Let $f:X \to Y$ be a finite, faithfully flat morphism of noetherian, affine $\mathbb{C}$-schemes. One can assume $Y$ is non-singular. Let $A$ be a local artinian $\mathbb{C}$-algebra and $f_A:X_A \to Y_A$ be the trivial deformation of $f$, where $X_A:=X \times \mbox{Spec}(A)$, $Y_A:=Y \times \mbox{Spec}(A)$ and $f_A$ is simply $f \times \mbox{id}$. Let $\mathcal{F}_A$ be a coherent sheaf on $X_A$, which is $A$-flat. Is $(f_A)_*\mathcal{F}_A$ going to be $A$-flat?

Yes, it follows from the projection formula https://stacks.math.columbia.edu/tag/08EU For any $A$-module $M$ we have $$Rf_{A*}\mathcal{F}_A\otimes^{L}_{\mathcal{O}_Y}p^*M\simeq Rf_{A*}(\mathcal{F}_A\otimes^L_{\mathcal{O}_X}Lf_A^*(p^*M))$$ where $p:Y_A\to Spec\, A$ is the structure morphism.
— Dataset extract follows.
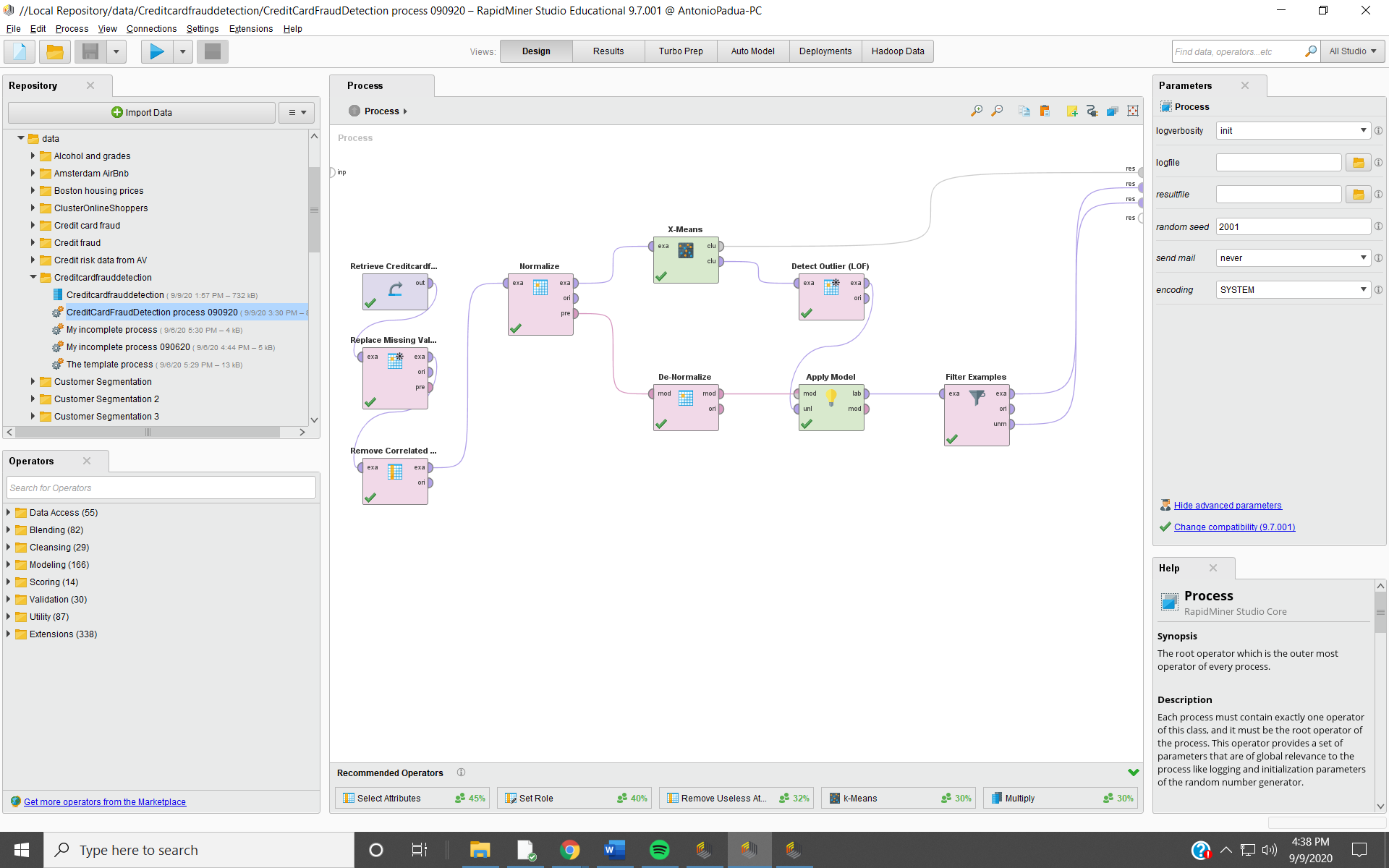The image size is (1389, 868).
Task: Open the Extensions menu
Action: tap(250, 29)
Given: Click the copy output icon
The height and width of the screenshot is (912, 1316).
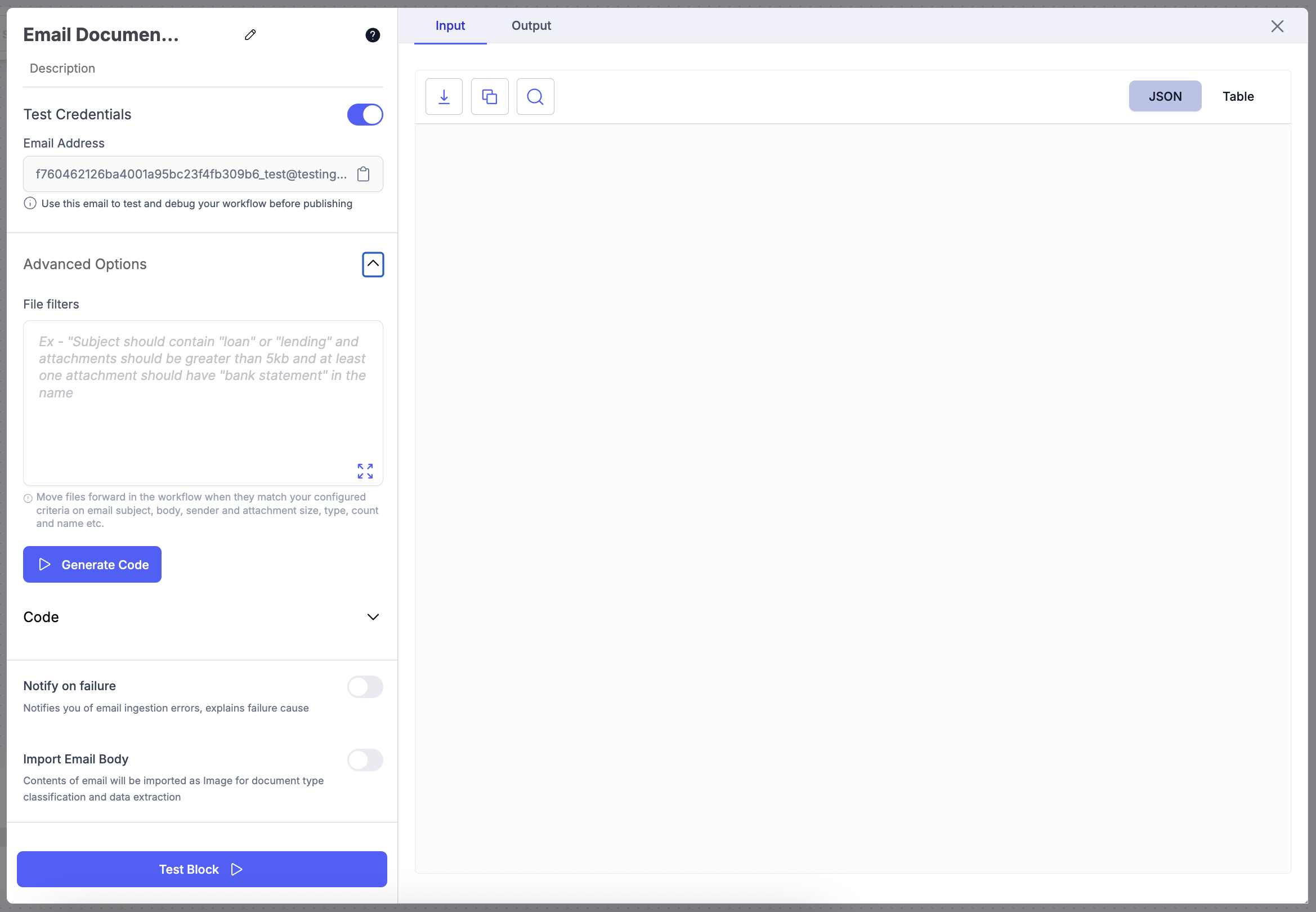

Since $f_A$ is flat, $Lf_A^*(p^*M)=q^*M$ where $q:X_A\to Spec\, A$ is the structure morphism of $X_A$ and the RHS of the projection formula is the derived pushforward of a quasi-coherent sheaf $\mathcal{F}_A\otimes_{\mathcal{O}_X}f_A^*p^*M$(we can replace the derived tensor product by the usual tensor product since $\mathcal{F}_A$ is $A$-flat) along the affine morphism $f_A$, so it is concentrated in degree 0.

In other words, this shows that the derived tensor product of $f_{A*}\mathcal{F}_A=Rf_{A*}\mathcal{F}_A$ with any $A$-module is concentrated in degree $0$. It means that $f_{A*}\mathcal{F}_A$ is $A$-flat.